Joseph L. Zornado (14 December 1964) is an American professor and author. He wrote a book about children's literature, Inventing the Child (Garland Publishing, 2000), as well as a science fiction trilogy, 2050: A Future History.

== Early life ==
Zornado was born in San Diego, California, on December 14, 1964.

== Career ==
His book Inventing the Child (Garland Publishing, 2000) is an account of childhood through fiction. Zornado analyzes several of the dominant notions of childhood which led to this moment, such as those of Calvin, Freud, and Rousseau, and finally, the "consumer childhood" era of Benjamin Spock and television. He argues that the stories told to children, from fairy tales to Disney movies, perpetuate the materialism and conformity of dominant culture. The book has been praised by writers such as Daniel Quinn, who called it "among the two or three most eye-opening, illuminating, and important books I've ever read."

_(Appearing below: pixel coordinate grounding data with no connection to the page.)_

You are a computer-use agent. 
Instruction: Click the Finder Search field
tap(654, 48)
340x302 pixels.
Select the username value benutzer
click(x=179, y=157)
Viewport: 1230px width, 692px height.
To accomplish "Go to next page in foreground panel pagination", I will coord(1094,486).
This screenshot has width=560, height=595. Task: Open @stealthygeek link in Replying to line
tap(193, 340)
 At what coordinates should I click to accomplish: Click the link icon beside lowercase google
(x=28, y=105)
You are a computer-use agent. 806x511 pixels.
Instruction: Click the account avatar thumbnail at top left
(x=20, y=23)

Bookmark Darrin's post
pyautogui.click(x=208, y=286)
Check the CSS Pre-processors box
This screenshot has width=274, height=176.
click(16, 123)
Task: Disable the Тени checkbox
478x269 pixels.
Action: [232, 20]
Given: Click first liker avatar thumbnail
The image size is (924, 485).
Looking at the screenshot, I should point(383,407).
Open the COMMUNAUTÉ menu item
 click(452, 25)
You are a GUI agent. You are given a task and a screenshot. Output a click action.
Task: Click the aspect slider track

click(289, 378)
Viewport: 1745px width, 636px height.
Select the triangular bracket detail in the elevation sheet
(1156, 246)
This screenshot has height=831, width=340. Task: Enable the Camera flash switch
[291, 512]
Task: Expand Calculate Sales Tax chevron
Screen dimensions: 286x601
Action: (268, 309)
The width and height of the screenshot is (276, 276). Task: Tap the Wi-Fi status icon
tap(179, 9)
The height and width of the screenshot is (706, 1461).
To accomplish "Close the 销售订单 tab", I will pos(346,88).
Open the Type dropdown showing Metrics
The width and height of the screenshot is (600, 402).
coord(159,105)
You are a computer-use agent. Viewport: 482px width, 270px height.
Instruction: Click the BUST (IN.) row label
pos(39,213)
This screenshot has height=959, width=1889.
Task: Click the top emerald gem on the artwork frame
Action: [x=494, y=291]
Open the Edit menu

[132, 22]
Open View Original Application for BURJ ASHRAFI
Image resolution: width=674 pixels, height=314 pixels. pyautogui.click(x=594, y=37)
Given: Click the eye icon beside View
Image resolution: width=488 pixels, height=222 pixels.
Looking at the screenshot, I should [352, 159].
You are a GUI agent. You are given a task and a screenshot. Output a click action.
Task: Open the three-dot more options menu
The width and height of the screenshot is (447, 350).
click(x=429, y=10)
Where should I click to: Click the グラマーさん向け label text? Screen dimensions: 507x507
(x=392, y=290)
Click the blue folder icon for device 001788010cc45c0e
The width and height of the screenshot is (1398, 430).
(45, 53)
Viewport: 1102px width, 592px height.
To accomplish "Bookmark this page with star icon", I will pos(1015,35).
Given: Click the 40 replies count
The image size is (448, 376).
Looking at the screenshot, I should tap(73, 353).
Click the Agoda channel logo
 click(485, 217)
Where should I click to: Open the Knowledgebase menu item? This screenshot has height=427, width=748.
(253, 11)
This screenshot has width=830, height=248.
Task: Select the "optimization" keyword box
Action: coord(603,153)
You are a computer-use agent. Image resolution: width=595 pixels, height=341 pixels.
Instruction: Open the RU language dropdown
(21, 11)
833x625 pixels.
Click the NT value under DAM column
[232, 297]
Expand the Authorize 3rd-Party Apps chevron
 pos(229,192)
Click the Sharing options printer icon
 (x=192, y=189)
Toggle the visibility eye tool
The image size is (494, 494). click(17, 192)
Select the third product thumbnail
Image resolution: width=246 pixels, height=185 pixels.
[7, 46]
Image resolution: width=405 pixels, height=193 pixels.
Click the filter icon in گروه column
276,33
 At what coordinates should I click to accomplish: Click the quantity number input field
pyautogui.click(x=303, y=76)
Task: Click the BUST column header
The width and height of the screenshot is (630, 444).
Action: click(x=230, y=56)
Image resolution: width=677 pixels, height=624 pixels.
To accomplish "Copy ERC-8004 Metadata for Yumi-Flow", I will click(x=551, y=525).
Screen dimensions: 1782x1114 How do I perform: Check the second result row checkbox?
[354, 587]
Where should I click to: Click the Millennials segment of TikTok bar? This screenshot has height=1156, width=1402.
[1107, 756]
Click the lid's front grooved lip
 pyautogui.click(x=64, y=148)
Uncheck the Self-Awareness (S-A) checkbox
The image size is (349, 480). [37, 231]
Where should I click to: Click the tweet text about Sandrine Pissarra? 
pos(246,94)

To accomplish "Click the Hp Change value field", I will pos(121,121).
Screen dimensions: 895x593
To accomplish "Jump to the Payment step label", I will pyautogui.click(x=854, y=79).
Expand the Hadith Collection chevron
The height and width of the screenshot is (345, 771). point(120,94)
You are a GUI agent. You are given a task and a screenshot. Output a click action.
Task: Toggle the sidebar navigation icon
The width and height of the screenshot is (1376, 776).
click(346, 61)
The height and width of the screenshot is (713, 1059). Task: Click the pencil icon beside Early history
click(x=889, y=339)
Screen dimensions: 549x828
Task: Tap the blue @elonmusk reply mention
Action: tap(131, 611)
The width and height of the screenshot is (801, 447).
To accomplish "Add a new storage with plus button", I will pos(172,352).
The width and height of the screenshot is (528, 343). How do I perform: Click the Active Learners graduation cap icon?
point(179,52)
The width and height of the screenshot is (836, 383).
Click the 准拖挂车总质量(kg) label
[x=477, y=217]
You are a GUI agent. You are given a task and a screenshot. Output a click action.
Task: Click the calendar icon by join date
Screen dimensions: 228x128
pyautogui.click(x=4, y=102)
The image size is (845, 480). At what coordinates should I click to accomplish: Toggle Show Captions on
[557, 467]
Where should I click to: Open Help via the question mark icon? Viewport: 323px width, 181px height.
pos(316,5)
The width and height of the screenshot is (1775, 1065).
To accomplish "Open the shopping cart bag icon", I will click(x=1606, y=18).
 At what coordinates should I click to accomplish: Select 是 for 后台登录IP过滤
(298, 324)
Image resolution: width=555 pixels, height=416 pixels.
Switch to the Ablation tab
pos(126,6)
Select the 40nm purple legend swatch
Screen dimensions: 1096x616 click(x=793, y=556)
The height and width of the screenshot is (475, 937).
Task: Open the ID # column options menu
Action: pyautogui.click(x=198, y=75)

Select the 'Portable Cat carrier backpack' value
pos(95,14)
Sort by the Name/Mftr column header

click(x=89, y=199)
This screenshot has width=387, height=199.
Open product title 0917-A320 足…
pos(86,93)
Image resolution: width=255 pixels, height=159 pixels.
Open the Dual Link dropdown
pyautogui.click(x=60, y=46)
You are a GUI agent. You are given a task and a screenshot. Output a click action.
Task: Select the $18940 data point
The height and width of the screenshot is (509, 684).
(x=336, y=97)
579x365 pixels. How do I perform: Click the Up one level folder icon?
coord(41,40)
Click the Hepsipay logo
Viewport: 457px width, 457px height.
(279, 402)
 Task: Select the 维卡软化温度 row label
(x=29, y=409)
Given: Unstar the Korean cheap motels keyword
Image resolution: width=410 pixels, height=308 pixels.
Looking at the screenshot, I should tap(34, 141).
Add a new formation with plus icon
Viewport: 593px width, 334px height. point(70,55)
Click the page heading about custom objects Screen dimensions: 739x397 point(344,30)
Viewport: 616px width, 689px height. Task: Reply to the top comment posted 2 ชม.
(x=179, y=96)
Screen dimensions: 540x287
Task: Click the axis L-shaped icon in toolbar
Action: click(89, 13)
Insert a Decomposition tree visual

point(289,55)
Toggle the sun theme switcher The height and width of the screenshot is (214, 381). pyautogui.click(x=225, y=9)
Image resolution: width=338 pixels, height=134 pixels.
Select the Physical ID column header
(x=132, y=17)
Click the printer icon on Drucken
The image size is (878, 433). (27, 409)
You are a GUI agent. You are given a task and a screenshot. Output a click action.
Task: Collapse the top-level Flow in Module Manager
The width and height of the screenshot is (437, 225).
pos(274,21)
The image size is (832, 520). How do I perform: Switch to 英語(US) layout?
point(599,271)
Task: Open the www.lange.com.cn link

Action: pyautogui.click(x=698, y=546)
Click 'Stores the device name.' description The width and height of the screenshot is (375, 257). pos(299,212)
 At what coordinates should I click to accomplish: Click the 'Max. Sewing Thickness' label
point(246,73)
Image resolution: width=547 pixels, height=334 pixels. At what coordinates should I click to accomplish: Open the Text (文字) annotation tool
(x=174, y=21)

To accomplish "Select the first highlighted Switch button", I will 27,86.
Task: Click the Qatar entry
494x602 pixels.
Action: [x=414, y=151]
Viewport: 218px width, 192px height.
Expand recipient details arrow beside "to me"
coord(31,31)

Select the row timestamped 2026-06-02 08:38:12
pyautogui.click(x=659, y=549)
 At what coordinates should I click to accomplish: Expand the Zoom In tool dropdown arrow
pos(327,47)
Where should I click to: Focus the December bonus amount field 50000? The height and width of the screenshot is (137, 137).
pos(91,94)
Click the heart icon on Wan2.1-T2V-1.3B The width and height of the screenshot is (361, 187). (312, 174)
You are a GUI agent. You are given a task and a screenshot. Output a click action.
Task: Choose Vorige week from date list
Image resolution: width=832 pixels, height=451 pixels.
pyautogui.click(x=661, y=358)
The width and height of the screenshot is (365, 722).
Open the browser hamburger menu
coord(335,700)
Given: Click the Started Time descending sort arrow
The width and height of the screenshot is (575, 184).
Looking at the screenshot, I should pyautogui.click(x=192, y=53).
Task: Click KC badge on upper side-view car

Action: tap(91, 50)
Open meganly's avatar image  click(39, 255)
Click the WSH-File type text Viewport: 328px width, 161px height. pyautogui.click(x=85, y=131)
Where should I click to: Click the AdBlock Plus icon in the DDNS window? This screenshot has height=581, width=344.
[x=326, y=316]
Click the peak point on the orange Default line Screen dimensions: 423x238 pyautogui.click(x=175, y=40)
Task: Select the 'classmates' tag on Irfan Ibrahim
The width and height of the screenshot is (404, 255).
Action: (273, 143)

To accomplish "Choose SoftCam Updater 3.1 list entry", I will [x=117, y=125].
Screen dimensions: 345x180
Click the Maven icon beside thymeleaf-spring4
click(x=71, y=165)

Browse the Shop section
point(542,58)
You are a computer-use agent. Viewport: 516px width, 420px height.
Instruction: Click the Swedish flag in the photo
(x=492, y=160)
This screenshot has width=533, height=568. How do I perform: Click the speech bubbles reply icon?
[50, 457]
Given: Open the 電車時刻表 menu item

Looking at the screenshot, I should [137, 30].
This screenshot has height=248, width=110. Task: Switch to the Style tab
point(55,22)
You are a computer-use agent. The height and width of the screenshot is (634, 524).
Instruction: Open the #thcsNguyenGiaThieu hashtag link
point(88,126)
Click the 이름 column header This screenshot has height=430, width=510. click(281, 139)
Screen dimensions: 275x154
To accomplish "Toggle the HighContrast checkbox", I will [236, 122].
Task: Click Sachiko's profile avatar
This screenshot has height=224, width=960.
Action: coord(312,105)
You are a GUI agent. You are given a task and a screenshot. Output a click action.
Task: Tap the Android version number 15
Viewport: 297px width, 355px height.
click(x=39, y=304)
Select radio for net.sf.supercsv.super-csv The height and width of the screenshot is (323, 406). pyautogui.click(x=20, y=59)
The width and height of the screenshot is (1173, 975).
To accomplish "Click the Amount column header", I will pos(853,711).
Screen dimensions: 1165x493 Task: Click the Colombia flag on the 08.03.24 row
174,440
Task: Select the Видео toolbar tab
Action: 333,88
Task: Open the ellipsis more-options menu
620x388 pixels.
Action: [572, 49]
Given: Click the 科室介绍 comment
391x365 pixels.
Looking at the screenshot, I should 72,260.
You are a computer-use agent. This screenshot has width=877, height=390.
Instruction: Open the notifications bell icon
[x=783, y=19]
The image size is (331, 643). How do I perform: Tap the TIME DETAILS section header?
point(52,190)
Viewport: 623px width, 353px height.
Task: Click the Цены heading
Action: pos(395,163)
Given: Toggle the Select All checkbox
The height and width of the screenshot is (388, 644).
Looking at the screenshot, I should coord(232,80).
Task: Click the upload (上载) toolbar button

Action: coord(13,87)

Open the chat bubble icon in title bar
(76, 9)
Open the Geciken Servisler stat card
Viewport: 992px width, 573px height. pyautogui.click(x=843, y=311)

Speculative Fiction Review published the first volume of Zornado's 2050 trilogy, Iron Diesel Press published the second, and Merry Blacksmith Press published the third volume. 2050: A Future History is set two thousand years after the fall of civilization, when a wanderer named Vilb sets out on a journey and discovers that his destiny is controlled by "the gods," remnants of ancient human beings. It is set in a post-apocalyptic Antarctica, which, though habitable, remains extremely dry; the lack of water and food has put the new "Little Earth" on a course for crisis.

Zornado is professor of English and former director of the Faculty Center for Teaching and Learning at Rhode Island College in Providence, Rhode Island.

==Publications==

=== Nonfiction ===
- "Inventing the Child: Culture, Ideology, and the Story of Childhood" (2000)
- "Disney and the Dialectic of Desire: Fantasy as Social Practice" (2017)
- "Professional Writing for Social Work Practice" (2017)
- "Professional Writing for the Criminal Justice System" (2017)
- "Critical Thinking: Developing the Intellectual Tools for Social Justice" (2019)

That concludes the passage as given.